Słownik AI
Kompletny słownik sztucznej inteligencji
Intelligent Initialization
Optimization strategy that uses knowledge gained from previous optimizations to select promising starting points in the hyperparameter search space.
Meta-Optimizer
Algorithm designed to optimize the hyperparameters of other optimization algorithms, by learning the best search strategies adapted to different classes of problems.
Learning by Analogy
Meta-learning method that identifies structural similarities between tasks to efficiently transfer optimal hyperparameter configurations.
Conditional Search Space
Representation of the hyperparameter space where the valid values of certain hyperparameters conditionally depend on the values of other previously selected hyperparameters.
Sequential Model-Based Optimization
Bayesian optimization approach that builds a surrogate model of the objective function to efficiently guide the search for optimal hyperparameters.
Meta-Database
Structured set of previous optimization experiments containing hyperparameter configurations, achieved performance, and characteristics of the associated tasks.

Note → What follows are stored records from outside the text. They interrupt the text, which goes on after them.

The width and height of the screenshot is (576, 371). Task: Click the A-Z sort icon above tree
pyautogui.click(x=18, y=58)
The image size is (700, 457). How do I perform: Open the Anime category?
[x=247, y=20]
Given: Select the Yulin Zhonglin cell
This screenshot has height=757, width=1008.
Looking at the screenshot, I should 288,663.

Multi-Task Learning for Hyperparameters
Paradigm where hyperparameter optimization on multiple simultaneous tasks enables the discovery of robust configurations that are generalizable to new tasks.
Adaptive Warm-Starting
Initialization technique that dynamically selects optimal starting points based on the metric similarity between the current task and historical tasks.
Meta-Features
Quantitative and qualitative descriptors of a dataset or learning task that allow predicting optimal hyperparameters through metric similarity.
Contextual Bandit Optimization
Optimization approach that treats hyperparameter selection as a multi-armed bandit problem where context provides information about the current task.
Meta-Gradient Learning
Method that optimizes hyperparameters by computing gradients with respect to their performance on a set of meta-learning tasks, enabling fine adaptation.

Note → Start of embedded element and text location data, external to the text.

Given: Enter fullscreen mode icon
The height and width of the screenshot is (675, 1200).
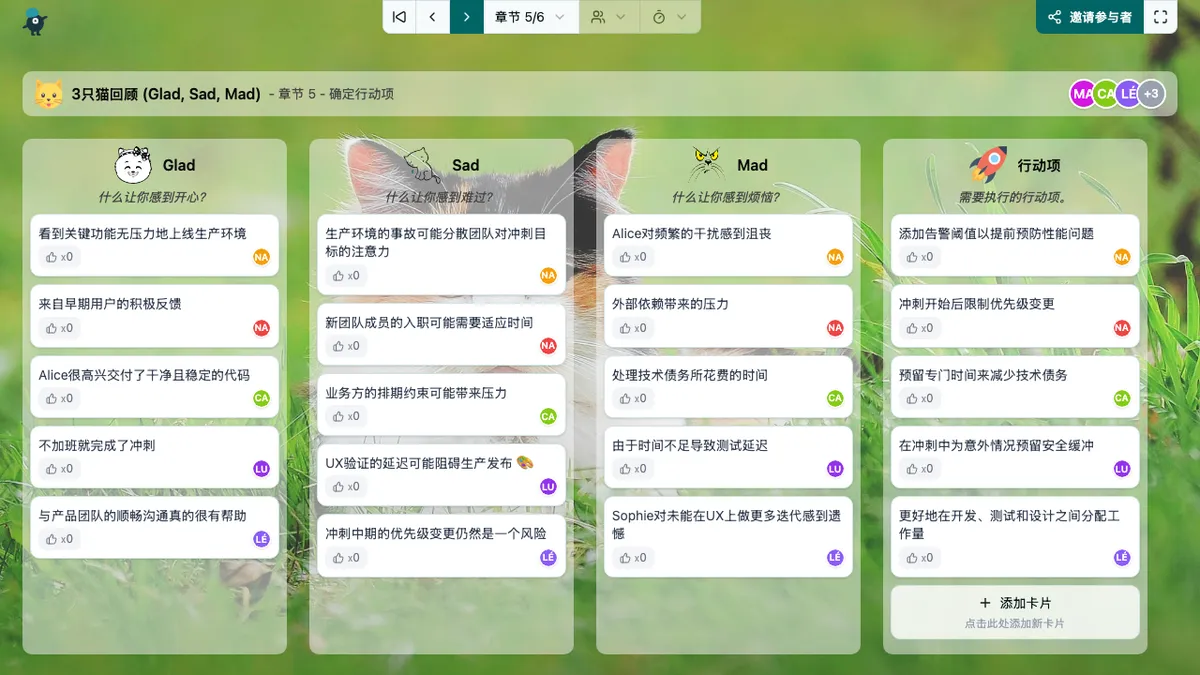Looking at the screenshot, I should click(x=1160, y=17).
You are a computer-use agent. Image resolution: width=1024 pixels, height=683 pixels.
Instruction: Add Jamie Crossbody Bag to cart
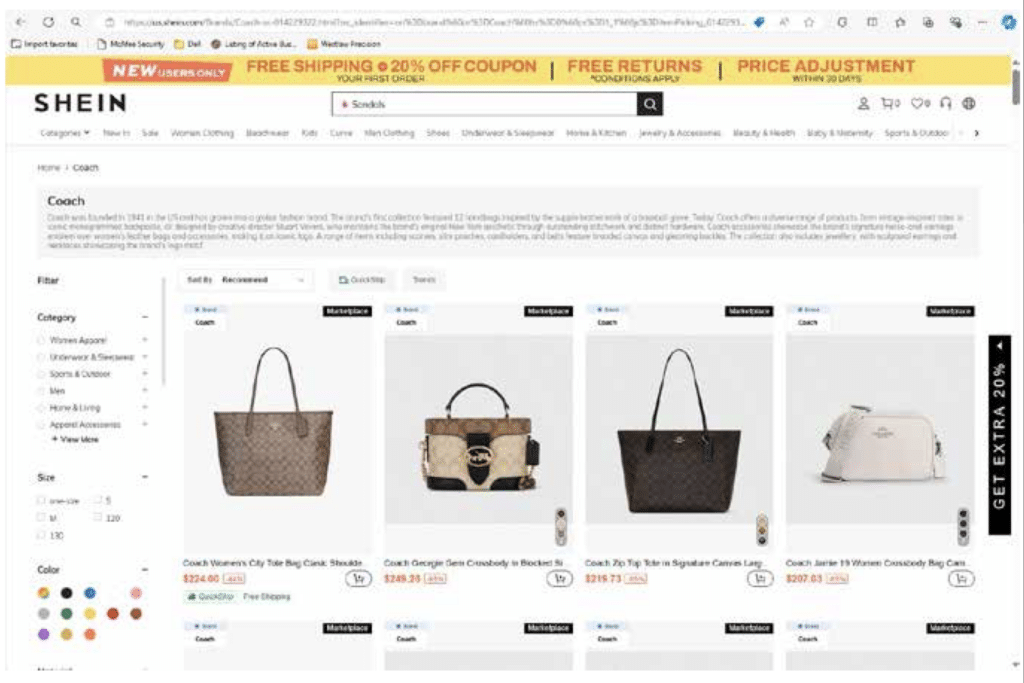coord(961,579)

Intelligent Hierarchical Search
Hyperparameter space exploration strategy that respects structural dependencies between parameters while leveraging meta-learning knowledge.
Hyperparameter Transfer
Process of migrating optimal hyperparameter configurations from a source domain to a target domain, with adaptation based on meta-features.
Reinforcement Learning for Hyperparameters
Formulation of hyperparameter optimization as a sequential decision problem where an agent learns an optimal hyperparameter selection policy.